The boy’s bodies were already in Kit, and the pouch had never felt heavier.
It was a long trek back to the caravan.
The sobs and wails of the boys’ parents, when Tala had presented them with the bodies along with her regrets, would haunt her nightmares for years.
The clearing was somber that night as everyone was faced with the stark reality of the dangers that they were all too aware of, even if just in concept.
Mistress Odera tended to Terry’s injuries, and sat in consoling silence with Tala for the entire time.
Tala was grateful for the woman’s presence, even more so that she didn’t press. Instead of talking, Tala wrote up her reports, and passed them to Mistress Odera before volunteering to take the first shift on watch.
She couldn’t imagine sleeping, with her mind still filled with images of those dead boys.
The older Mage asked if she wanted to talk, but Tala had asked to wait until morning. “I need time to process this.”
The woman had smiled sadly, then nodded, granting the request of first watch.
They discussed the need to move the caravan, due to Tala’s aura resonance, but they both agreed that it was such a short burst that it shouldn’t be an issue, not this close to Arconaven.
That city was less than a dozen miles away, after all.
They’d almost made it…
Tala sat up, late into the night, watching over the caravan.
Just as midnight was approaching, and with it the end of Tala’s shift, a form appeared beside her, seemingly from out of thin air.
Tala had no time to react as Revered power seized her without effort, locking her in place physically and magically. The air was practically drowning in the deep blue of her foe’s aura.
Fear gripped her down to her soul.
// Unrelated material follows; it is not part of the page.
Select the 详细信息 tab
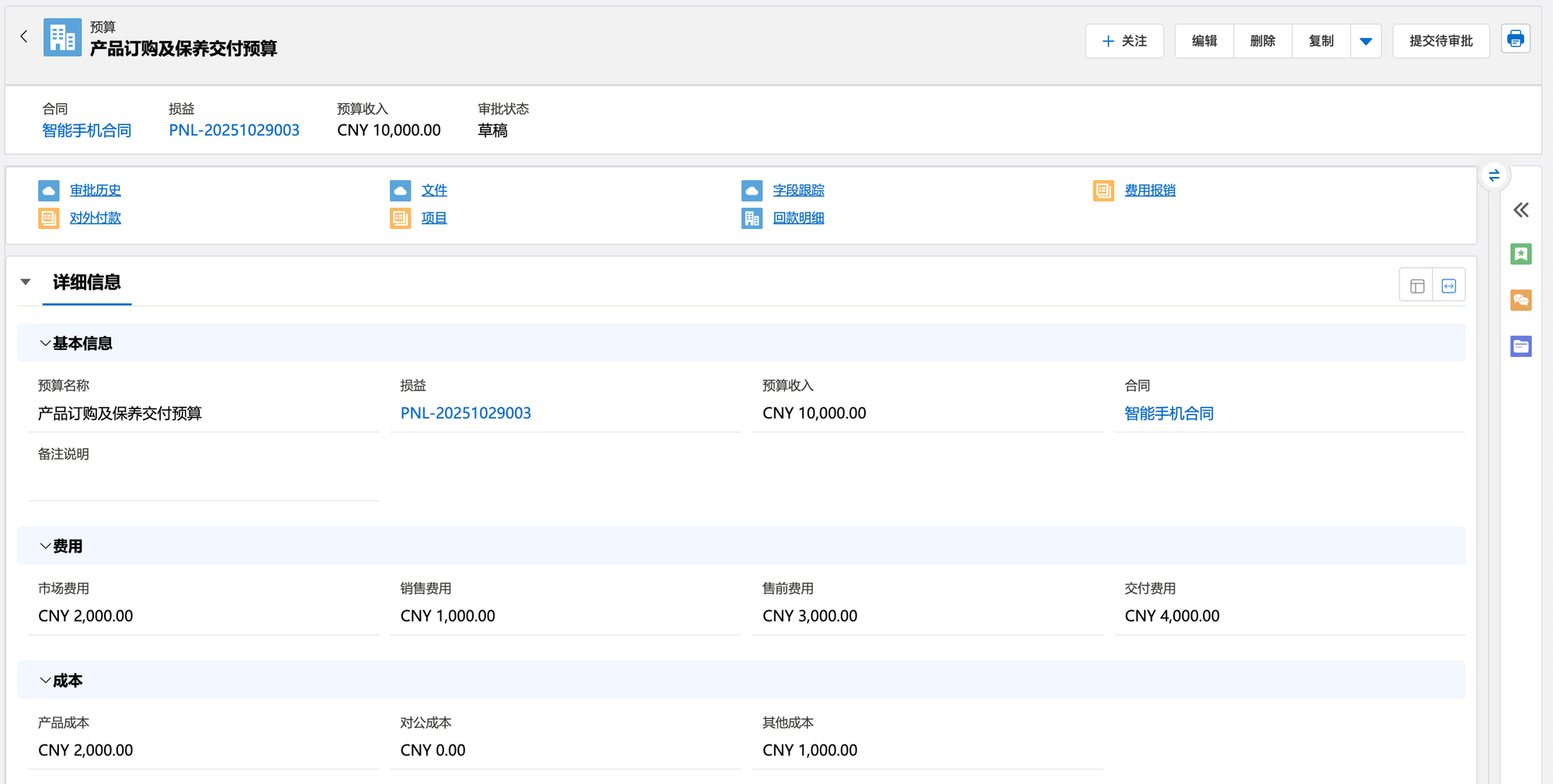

Alat was gone, frozen just as Tala’s mind and magic were. Her bloodstars couldn’t move, her very soul was under someone else’s power.
A too-white grin spread across the arcane’s face, satisfaction as plain in his features as the blood-red of his eyes.
Within the stillness of both body and mind, Tala heard a horrifyingly familiar voice, the tone somehow bringing to mind images of blood, “Found you.”